■ Exercise brief ■
Copy the listing below word for word, from its very first line through the line containing "WinOLS Damos Packs (878, 84)", including that line.

■ Dataset rows ■
========

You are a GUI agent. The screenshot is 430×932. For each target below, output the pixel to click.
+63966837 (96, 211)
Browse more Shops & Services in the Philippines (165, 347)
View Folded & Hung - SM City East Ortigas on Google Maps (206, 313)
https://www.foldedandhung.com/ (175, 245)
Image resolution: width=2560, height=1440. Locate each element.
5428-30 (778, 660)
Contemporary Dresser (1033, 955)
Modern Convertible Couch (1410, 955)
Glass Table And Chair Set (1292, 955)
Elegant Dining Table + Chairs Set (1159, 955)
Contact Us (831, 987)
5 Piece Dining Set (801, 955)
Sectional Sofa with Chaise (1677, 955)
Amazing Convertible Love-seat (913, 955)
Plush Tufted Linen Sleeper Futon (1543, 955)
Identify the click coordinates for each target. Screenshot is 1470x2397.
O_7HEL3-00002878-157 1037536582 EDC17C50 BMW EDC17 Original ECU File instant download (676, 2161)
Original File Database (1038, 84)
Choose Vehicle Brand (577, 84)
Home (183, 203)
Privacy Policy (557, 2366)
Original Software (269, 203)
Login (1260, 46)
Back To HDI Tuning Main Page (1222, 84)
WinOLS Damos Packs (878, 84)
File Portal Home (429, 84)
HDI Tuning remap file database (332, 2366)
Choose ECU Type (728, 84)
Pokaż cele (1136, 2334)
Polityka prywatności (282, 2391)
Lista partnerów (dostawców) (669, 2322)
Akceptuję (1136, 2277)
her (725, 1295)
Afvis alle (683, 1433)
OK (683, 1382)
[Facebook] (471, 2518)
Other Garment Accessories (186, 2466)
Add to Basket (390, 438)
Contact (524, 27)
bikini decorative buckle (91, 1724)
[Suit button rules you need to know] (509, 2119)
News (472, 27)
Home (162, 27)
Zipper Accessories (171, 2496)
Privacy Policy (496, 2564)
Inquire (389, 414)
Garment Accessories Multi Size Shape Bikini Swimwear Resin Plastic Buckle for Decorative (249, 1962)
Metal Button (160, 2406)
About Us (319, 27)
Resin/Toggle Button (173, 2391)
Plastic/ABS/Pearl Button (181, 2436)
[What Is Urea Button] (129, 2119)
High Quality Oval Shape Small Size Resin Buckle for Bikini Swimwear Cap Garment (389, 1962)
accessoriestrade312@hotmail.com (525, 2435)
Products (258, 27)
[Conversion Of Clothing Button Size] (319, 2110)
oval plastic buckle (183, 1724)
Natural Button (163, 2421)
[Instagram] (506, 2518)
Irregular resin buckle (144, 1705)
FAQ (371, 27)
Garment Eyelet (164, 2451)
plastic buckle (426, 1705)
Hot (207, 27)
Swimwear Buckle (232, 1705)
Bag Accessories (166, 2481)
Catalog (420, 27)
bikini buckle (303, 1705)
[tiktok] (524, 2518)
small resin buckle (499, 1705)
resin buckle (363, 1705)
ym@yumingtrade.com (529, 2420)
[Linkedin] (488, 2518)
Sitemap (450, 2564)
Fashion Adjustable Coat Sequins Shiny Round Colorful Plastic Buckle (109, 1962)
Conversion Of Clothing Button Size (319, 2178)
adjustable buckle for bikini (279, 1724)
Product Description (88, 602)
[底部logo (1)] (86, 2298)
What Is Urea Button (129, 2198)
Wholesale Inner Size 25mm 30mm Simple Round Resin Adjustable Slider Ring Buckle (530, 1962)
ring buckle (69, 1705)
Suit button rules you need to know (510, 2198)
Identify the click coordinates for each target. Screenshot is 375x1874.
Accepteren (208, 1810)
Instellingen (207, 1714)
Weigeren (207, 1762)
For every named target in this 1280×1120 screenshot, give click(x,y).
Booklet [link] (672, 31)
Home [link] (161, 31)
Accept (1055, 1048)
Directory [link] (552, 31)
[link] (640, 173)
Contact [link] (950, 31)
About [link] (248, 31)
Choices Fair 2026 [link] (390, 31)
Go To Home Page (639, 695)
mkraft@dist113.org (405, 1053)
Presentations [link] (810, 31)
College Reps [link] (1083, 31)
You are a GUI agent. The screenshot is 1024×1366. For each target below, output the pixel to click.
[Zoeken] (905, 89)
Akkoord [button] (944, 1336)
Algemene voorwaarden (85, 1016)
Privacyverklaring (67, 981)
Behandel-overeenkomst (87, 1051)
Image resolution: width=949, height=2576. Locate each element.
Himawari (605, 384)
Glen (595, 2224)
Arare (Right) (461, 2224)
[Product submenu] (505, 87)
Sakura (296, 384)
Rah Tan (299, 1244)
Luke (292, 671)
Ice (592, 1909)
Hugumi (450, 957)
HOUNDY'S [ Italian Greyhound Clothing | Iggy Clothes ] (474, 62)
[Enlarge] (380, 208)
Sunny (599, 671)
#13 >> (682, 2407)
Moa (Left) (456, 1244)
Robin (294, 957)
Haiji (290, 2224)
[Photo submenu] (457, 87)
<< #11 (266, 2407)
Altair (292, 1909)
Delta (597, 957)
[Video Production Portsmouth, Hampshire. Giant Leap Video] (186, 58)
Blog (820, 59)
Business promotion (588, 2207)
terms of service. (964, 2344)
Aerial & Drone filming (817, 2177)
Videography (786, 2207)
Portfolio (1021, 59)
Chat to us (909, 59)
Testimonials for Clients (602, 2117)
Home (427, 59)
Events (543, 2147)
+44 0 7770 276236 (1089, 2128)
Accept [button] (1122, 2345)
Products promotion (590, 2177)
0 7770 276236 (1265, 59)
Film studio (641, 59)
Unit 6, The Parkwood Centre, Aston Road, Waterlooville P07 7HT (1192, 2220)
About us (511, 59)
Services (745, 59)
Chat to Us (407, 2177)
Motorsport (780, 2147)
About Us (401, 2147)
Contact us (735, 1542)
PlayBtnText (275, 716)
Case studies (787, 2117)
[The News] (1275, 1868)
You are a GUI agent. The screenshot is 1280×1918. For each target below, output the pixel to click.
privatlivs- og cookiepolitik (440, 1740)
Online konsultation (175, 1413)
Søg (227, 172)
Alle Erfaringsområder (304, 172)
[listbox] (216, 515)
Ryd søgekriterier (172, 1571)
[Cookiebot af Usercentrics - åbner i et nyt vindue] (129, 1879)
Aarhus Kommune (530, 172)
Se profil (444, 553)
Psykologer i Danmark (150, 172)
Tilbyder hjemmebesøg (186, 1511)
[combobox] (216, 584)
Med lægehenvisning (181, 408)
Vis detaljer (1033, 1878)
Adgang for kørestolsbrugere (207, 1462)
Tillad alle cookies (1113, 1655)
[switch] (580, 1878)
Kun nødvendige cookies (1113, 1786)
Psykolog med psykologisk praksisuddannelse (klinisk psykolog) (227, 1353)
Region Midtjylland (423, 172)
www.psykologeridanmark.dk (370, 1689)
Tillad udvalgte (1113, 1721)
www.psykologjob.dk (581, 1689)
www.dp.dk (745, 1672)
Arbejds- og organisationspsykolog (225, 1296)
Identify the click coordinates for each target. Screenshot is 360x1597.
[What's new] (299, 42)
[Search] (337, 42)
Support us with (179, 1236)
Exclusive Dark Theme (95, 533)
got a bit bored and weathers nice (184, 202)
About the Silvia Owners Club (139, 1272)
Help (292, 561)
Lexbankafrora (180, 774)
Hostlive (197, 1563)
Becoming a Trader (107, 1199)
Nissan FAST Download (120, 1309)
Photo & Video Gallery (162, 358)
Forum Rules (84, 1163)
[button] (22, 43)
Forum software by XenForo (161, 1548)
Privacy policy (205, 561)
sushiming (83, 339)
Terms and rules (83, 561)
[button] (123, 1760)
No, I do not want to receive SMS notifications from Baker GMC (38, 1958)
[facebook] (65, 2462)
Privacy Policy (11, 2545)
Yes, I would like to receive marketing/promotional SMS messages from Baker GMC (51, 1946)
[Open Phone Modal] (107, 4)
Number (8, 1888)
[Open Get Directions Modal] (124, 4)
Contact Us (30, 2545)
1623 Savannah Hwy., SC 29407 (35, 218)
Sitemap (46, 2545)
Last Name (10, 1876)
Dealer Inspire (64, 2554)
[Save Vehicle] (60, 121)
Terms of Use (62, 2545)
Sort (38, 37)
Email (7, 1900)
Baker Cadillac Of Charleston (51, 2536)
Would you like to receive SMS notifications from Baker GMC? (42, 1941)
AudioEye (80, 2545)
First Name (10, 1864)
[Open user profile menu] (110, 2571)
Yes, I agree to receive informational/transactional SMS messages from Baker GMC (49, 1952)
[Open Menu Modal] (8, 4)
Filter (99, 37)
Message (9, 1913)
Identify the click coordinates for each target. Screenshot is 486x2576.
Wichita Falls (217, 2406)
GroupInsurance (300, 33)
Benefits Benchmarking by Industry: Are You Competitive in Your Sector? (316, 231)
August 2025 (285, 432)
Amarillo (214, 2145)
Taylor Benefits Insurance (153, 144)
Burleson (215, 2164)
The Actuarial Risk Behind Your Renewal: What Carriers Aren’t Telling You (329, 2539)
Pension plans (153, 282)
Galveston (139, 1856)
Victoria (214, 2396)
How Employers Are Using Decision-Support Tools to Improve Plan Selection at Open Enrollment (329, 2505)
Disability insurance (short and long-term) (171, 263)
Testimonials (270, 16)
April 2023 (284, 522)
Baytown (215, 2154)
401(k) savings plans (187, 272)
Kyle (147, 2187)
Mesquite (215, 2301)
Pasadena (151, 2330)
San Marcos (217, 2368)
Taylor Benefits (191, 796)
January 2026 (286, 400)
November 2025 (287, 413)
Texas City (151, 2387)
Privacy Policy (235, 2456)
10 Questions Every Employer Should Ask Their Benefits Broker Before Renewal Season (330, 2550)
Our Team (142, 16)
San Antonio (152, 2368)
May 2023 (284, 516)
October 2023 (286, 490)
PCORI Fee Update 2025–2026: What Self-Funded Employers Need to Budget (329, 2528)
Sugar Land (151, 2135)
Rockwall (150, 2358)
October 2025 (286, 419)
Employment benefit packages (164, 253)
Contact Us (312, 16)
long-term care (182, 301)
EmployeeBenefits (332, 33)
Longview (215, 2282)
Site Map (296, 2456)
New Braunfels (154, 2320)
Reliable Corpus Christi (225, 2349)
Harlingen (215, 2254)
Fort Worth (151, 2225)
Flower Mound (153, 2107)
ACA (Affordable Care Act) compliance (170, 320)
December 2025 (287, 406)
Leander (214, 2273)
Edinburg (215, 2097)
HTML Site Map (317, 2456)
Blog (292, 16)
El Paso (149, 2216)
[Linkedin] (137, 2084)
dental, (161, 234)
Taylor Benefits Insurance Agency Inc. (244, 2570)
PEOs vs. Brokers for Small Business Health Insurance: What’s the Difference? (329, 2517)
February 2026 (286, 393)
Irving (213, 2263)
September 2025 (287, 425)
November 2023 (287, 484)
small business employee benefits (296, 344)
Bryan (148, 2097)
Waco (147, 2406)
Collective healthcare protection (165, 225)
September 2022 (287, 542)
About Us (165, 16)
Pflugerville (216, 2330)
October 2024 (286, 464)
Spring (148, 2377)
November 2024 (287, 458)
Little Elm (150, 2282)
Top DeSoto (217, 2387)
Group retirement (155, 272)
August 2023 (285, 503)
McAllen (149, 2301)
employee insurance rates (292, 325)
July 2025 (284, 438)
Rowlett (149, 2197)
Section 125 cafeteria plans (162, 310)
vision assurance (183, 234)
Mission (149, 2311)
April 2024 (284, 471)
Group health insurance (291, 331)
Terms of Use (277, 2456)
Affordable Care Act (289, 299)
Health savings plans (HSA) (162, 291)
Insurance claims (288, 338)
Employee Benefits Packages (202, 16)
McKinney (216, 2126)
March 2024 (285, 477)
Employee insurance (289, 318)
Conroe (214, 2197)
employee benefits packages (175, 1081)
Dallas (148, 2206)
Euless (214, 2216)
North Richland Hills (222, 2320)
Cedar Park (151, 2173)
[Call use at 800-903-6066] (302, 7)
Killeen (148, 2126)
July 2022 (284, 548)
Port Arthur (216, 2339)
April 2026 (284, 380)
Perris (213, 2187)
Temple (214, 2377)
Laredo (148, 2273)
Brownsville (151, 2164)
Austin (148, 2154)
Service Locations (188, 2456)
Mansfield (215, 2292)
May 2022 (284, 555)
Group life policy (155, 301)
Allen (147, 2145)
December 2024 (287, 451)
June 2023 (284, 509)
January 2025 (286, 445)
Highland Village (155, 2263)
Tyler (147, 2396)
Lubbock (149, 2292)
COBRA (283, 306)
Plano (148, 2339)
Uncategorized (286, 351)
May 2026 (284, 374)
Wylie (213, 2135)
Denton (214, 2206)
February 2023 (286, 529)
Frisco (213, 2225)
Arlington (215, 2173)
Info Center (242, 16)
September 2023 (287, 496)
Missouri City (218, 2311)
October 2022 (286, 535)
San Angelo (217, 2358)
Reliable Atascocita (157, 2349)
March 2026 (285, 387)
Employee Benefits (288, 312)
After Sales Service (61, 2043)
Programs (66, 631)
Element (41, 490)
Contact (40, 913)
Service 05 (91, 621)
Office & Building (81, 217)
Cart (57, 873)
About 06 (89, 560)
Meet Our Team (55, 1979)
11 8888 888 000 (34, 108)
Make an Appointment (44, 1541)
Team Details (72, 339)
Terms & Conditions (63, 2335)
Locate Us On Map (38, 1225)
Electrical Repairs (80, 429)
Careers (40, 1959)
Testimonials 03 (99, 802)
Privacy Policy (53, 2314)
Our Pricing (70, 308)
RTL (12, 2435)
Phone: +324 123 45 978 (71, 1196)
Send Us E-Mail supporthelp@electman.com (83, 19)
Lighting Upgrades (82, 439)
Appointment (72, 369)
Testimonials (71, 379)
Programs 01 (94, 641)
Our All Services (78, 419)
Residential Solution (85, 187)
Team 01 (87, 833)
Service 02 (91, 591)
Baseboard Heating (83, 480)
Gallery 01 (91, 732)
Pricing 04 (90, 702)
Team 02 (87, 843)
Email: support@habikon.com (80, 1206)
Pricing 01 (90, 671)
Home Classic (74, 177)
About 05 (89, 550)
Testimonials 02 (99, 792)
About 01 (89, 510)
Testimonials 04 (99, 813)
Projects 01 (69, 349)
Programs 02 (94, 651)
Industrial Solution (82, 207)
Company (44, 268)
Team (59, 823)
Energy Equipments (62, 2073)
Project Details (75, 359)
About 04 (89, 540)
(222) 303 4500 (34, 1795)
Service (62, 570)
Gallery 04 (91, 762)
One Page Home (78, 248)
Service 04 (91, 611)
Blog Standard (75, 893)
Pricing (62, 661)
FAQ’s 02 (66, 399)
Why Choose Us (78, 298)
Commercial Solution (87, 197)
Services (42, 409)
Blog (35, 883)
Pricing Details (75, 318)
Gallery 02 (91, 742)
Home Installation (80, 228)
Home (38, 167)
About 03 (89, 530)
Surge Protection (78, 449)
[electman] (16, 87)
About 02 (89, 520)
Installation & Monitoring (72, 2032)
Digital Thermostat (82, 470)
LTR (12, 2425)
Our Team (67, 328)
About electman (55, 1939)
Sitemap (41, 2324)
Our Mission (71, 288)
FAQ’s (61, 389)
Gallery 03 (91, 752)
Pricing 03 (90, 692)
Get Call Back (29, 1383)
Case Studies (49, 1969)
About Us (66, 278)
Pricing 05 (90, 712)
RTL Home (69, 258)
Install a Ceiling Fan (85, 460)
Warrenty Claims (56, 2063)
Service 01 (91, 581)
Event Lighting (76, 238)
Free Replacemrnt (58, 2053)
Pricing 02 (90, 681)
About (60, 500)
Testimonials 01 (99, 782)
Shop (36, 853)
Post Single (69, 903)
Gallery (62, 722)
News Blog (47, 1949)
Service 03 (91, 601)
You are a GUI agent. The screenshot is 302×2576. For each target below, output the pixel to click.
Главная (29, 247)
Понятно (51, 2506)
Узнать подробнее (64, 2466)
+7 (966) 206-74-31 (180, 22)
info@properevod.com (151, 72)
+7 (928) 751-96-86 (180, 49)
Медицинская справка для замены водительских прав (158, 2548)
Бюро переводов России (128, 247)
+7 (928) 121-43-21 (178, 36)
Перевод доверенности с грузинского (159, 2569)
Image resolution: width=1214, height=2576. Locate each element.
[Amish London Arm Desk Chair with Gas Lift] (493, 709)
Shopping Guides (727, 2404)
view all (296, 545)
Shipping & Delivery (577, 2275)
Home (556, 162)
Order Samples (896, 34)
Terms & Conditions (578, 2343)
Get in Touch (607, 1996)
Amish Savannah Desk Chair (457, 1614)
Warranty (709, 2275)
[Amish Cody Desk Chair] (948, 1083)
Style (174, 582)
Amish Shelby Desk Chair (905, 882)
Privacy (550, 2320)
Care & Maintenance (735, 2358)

========

■ Solution for this problem ■
You are a GUI agent. The screenshot is 430×932. For each target below, output the pixel to click.
+63966837 (96, 211)
Browse more Shops & Services in the Philippines (165, 347)
View Folded & Hung - SM City East Ortigas on Google Maps (206, 313)
https://www.foldedandhung.com/ (175, 245)
Image resolution: width=2560, height=1440. Locate each element.
5428-30 (778, 660)
Contemporary Dresser (1033, 955)
Modern Convertible Couch (1410, 955)
Glass Table And Chair Set (1292, 955)
Elegant Dining Table + Chairs Set (1159, 955)
Contact Us (831, 987)
5 Piece Dining Set (801, 955)
Sectional Sofa with Chaise (1677, 955)
Amazing Convertible Love-seat (913, 955)
Plush Tufted Linen Sleeper Futon (1543, 955)
Identify the click coordinates for each target. Screenshot is 1470x2397.
O_7HEL3-00002878-157 1037536582 EDC17C50 BMW EDC17 Original ECU File instant download (676, 2161)
Original File Database (1038, 84)
Choose Vehicle Brand (577, 84)
Home (183, 203)
Privacy Policy (557, 2366)
Original Software (269, 203)
Login (1260, 46)
Back To HDI Tuning Main Page (1222, 84)
WinOLS Damos Packs (878, 84)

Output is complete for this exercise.